(EXERCISE OBJECTIVE) Reproduce word for word, from the entries below, the line with "You are a computer-use", the line with "Task: Click the word", and every line between them, and nothing more.

= Beginning of Section =

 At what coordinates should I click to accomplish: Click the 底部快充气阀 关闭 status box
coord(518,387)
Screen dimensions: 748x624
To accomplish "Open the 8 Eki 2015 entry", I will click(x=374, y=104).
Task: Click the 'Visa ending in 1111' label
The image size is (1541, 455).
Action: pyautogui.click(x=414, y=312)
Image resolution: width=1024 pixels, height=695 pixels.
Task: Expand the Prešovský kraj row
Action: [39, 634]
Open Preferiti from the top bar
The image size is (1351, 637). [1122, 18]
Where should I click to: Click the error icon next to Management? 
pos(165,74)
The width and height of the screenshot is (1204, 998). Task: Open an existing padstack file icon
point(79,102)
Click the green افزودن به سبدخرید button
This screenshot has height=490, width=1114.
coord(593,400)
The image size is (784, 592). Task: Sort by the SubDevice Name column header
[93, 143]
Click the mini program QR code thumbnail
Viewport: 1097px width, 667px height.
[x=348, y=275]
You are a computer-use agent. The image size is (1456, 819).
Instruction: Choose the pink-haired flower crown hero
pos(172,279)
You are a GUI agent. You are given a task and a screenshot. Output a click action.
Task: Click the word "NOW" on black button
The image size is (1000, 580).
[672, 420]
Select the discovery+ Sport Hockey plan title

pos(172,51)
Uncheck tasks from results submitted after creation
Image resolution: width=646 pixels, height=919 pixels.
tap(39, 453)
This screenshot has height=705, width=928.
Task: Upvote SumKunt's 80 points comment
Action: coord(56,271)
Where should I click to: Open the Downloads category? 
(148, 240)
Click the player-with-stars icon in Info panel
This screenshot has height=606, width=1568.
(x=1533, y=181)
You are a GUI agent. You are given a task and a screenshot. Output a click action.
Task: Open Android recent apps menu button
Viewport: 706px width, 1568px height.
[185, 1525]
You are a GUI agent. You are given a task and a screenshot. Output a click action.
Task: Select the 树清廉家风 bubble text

= End of Section =

(TASK RESPONSE)
You are a computer-use agent. The image size is (1456, 819).
Instruction: Choose the pink-haired flower crown hero
pos(172,279)
You are a GUI agent. You are given a task and a screenshot. Output a click action.
Task: Click the word "NOW" on black button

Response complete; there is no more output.